WORK TO BE COMPLETED: Rewrite the material between the lines holding "Task: Open Created" and "Action: pos(406,67)", inclusive, replacing "Necklace" with "Pendant" and changing nothing else. Leave the pictures out of your answer.
*-*-*
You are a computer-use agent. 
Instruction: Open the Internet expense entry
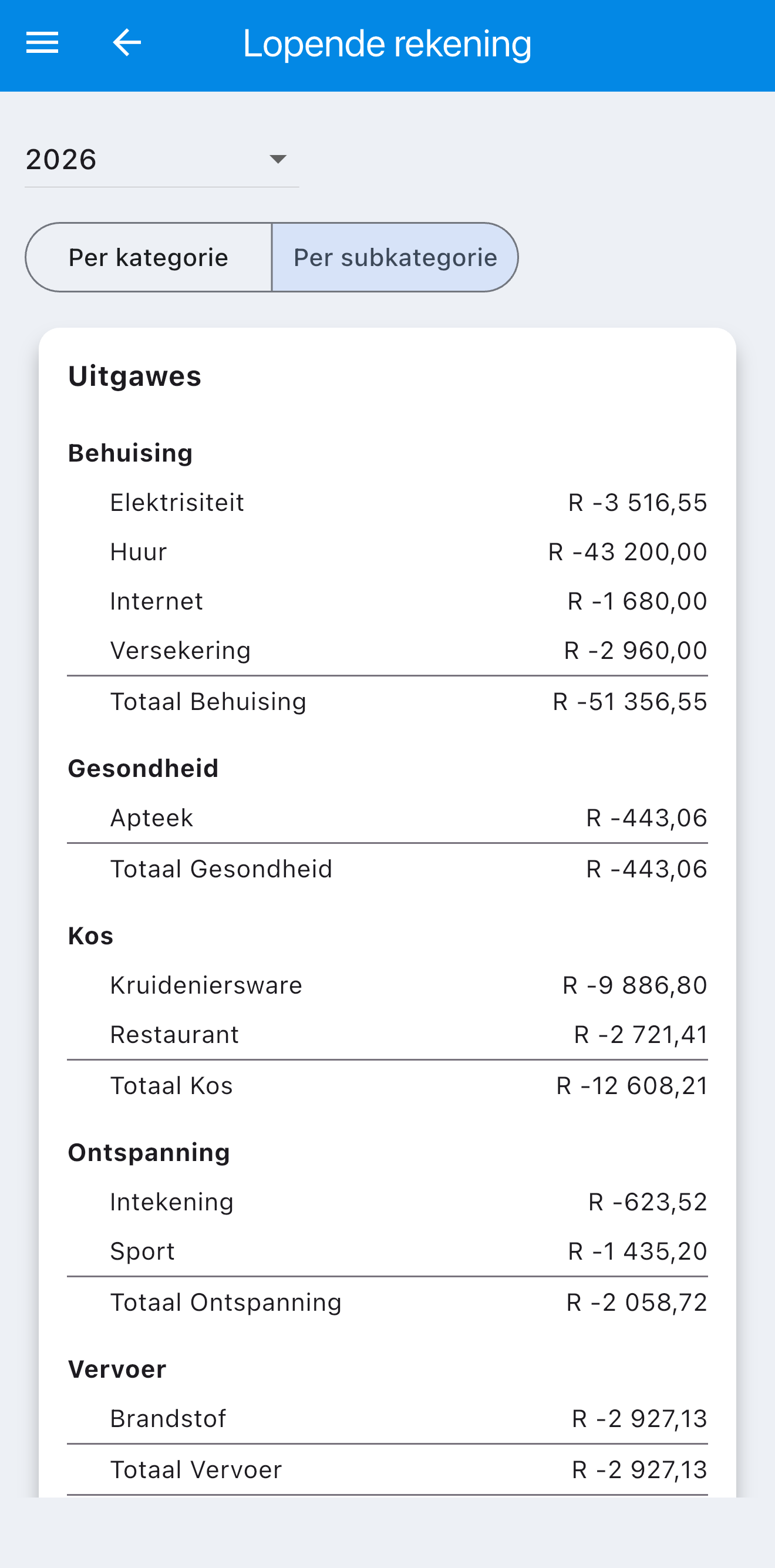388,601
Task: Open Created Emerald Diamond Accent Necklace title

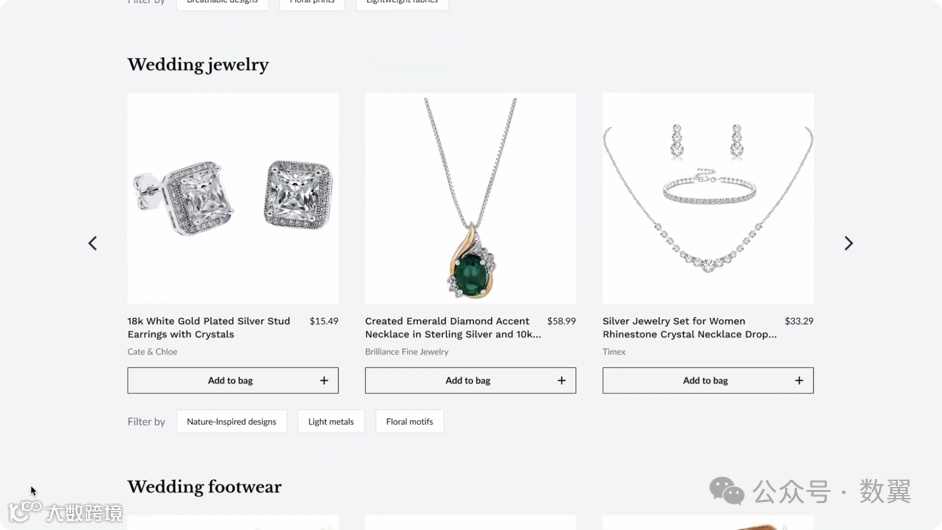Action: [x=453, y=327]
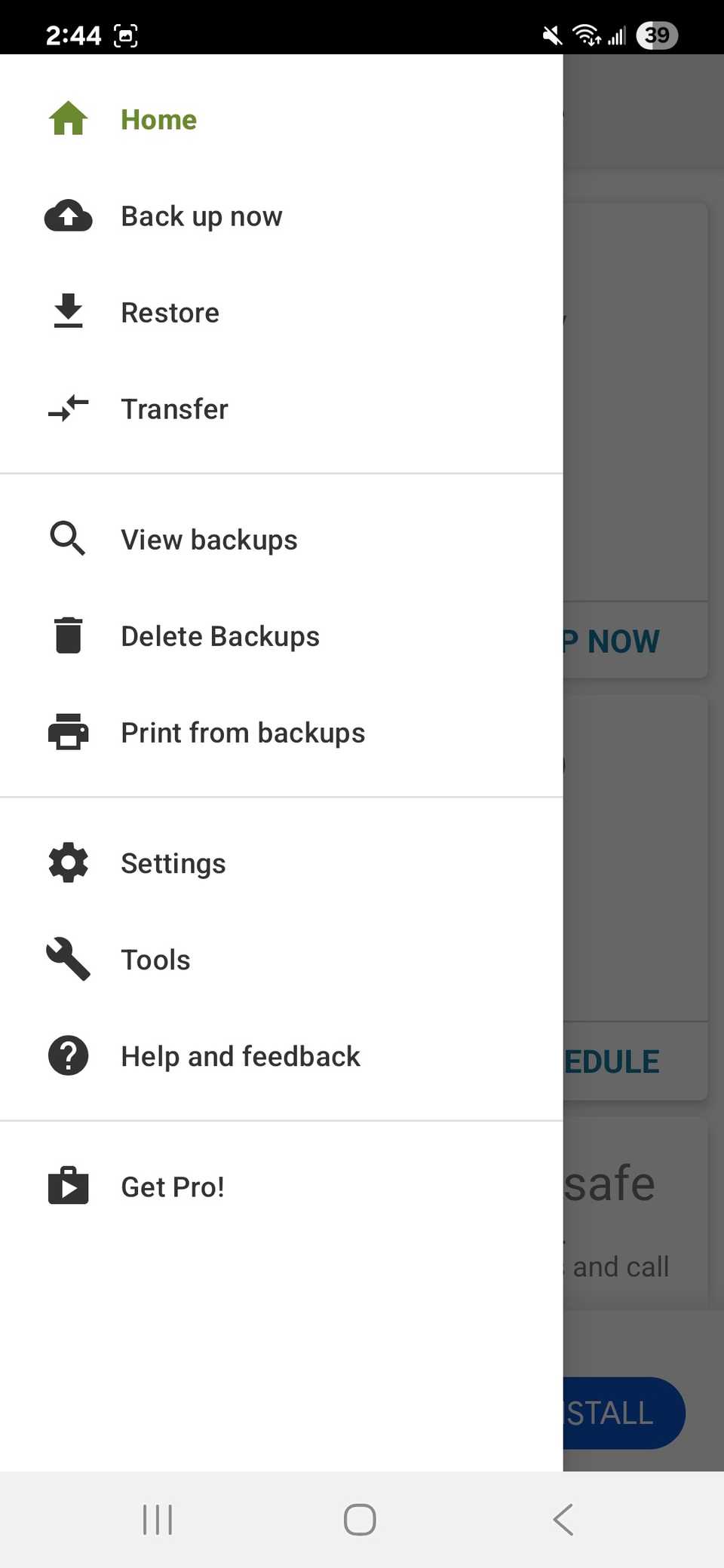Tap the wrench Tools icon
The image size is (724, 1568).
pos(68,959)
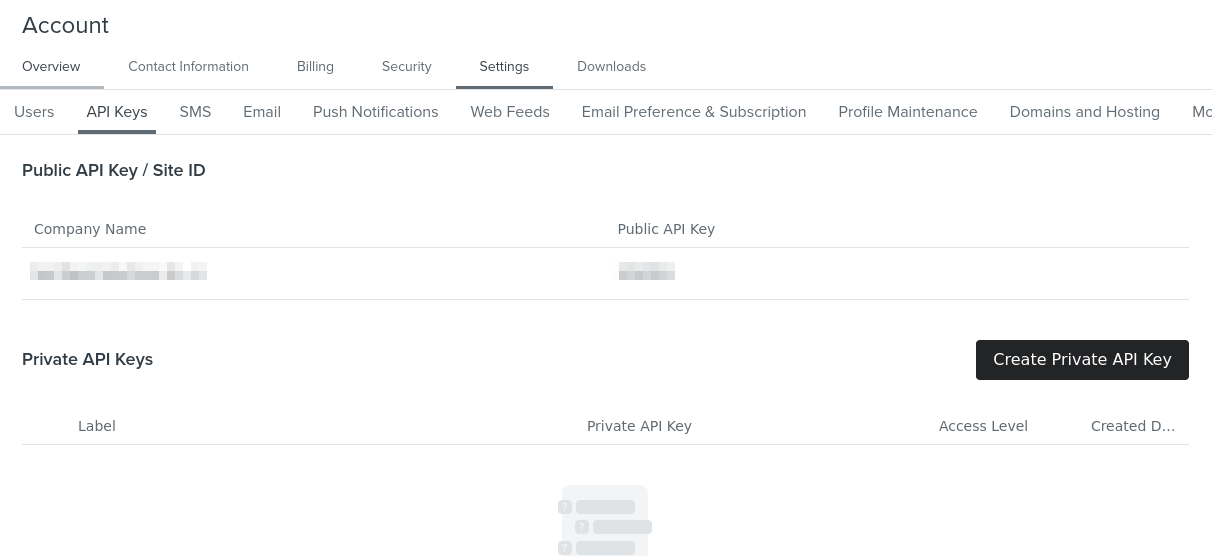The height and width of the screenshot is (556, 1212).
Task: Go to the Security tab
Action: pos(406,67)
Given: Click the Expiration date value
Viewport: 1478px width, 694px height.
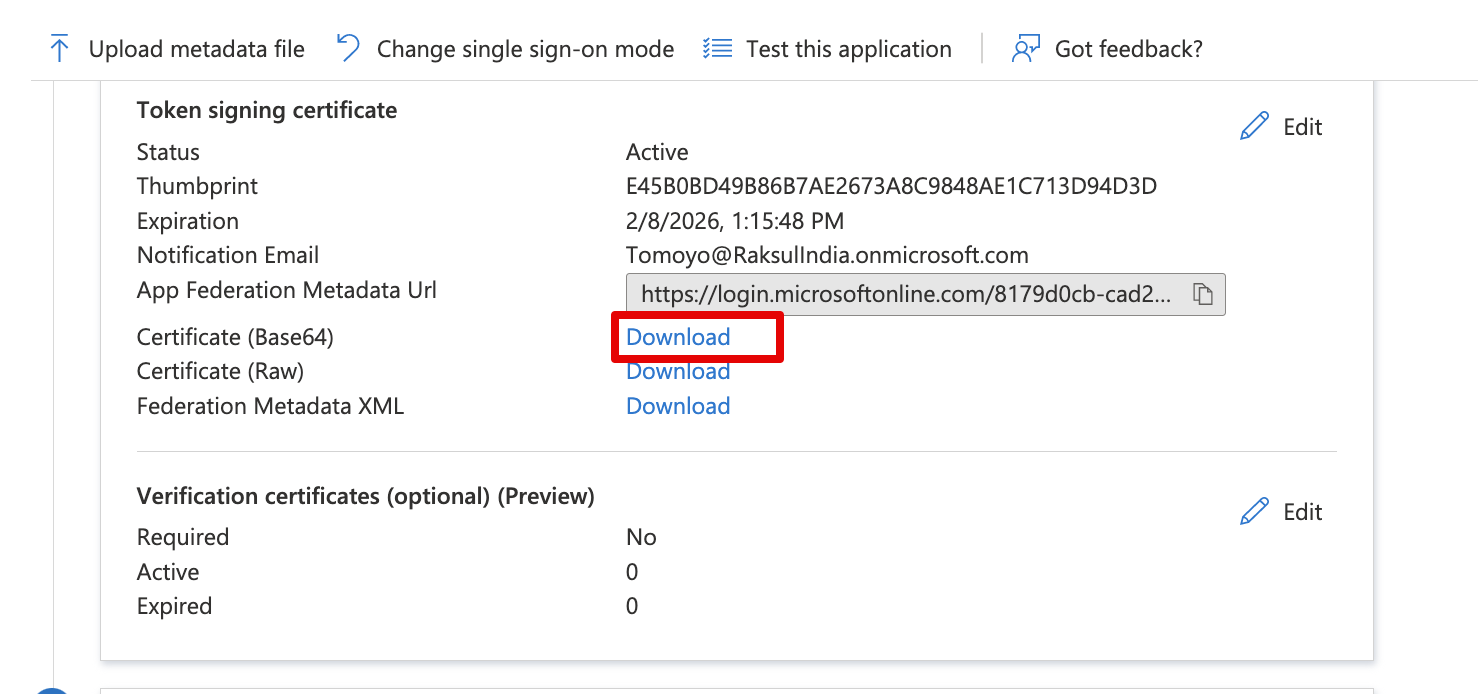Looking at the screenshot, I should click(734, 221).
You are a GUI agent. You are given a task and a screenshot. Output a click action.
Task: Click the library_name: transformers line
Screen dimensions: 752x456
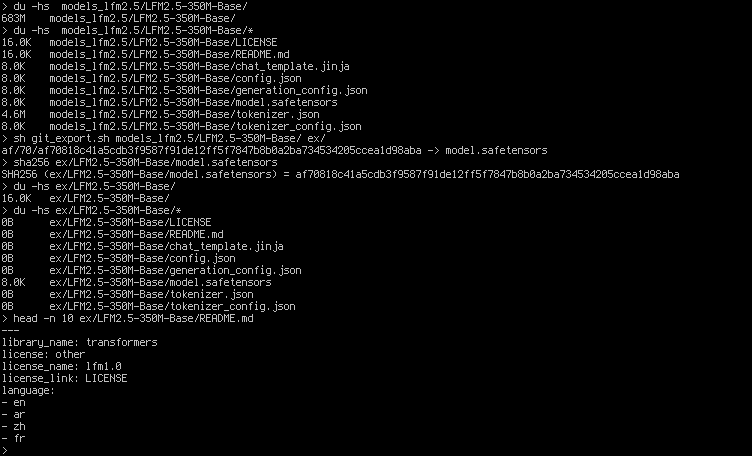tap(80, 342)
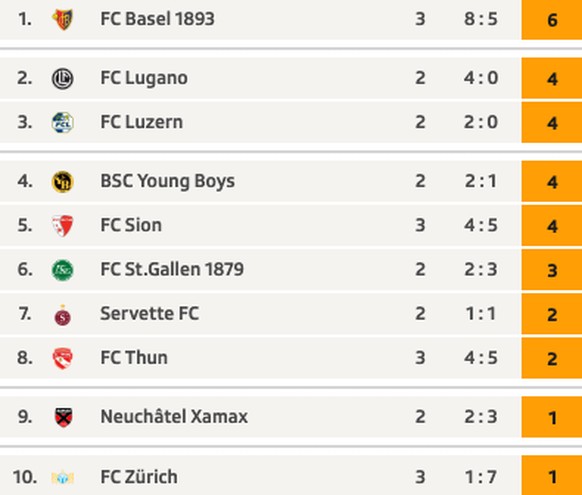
*-*-*
COMPLETE ANSWER:
Task: Open Created Emerald Diamond Accent Pendant title

Action: [x=453, y=327]
Tap the wrench Tools icon
The image size is (724, 1568).
pos(68,959)
The height and width of the screenshot is (556, 1212).
Task: Go to the Security tab
Action: pos(406,67)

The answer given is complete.